Três semanas após o festival, as poesias de Chaeyoung já estavam distribuídas pelas mesas da editora de Joaquim, com algumas marcações e sugestões de correção. Anteriormente, o proprietário havia enviado uma primeira carta que indicava o endereço em São Paulo juntamente com algumas instruções para que os processos de escolha e de envio ocorresse perfeitamente. Chaeyoung descobriu que a editora levava o sobrenome da família dele bem como a maioria dos outros estabelecimentos brasileiros, Editora Carvalho soava bem e a fazia imaginar seu nome acima deste em uma capa bem desenhada.

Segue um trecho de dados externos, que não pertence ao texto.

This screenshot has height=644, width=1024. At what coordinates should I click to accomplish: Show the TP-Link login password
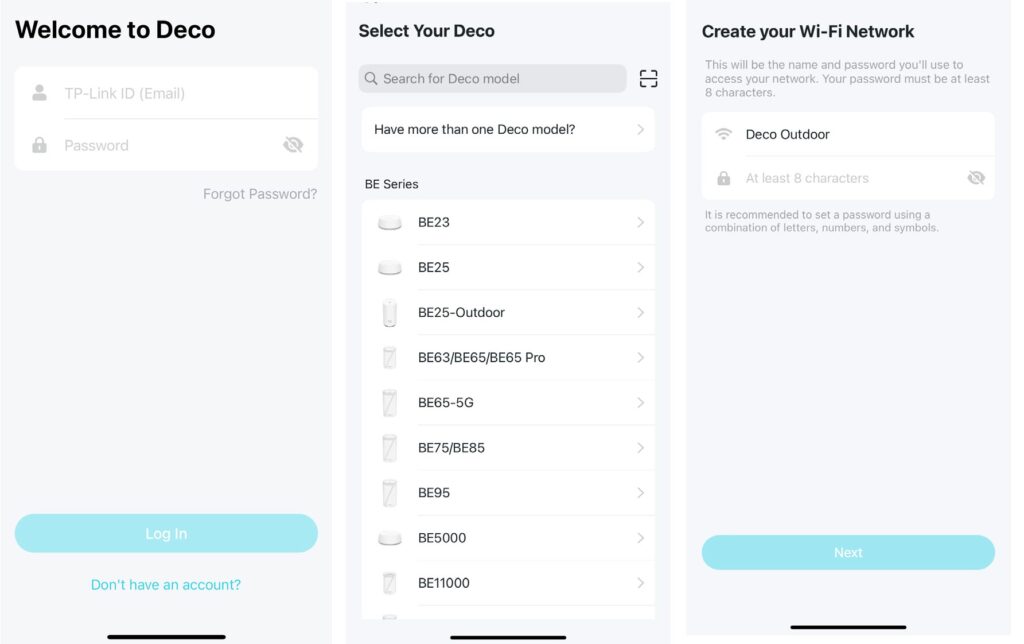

Quando a resposta sobre seu portfólio chegou, Mina estava sentada no sofá da sala, com as pernas separadas, as costas desconfortáveis, vestindo algo simples após sua primeira aula de Ballet e com ''Uma Reivindicação pelos Direitos da Mulher'' aberto na mão que não usava para se refrescar. Além disso, mesmo com os raios solares ultrapassando as cortinas e esquentando seu corpo naquele meio de tarde, uma xícara de café acompanhava sua leitura sendo equilibrada no braço do estofado livre ao lado. Nem o calor fazia com que recusasse aquele gosto amargo e forte que se tornara um vício há muito tempo, especialmente se era preparado pelas mãos habilidosas de Chaeyoung.
Enquanto passeava os olhos por cada palavra revolucionária de Mary Wollstonecraft, Mina sentiu algo se mover dentro de si. Ela desceu a mão que a abanava para tocar seu abdômen e abaixou o olhar, dando atenção para aqueles novos movimentos. Quanto mais parecia se importar e tocar a região, mais chutes fracos eram sentidos, o que a fez soltar o livro no sofá sem marcar a página em que estava e encostar as duas mãos na pele quente que separava ela de seu filho. Quando se levantou, andando de um lado para o outro lentamente, desejou chamar Chaeyoung para que ela também sentisse seu filho viver e agir, mas não o fez, não gostava de atrapalhar os momentos solitários dela no porão. Chaeyoung sempre estudava, escrevia, organizava seus pensamentos ou limpava o espaço. De qualquer forma, o bebê se movimentaria novamente e – com sorte – a próxima vez seria vista e sentida por Chaeyoung.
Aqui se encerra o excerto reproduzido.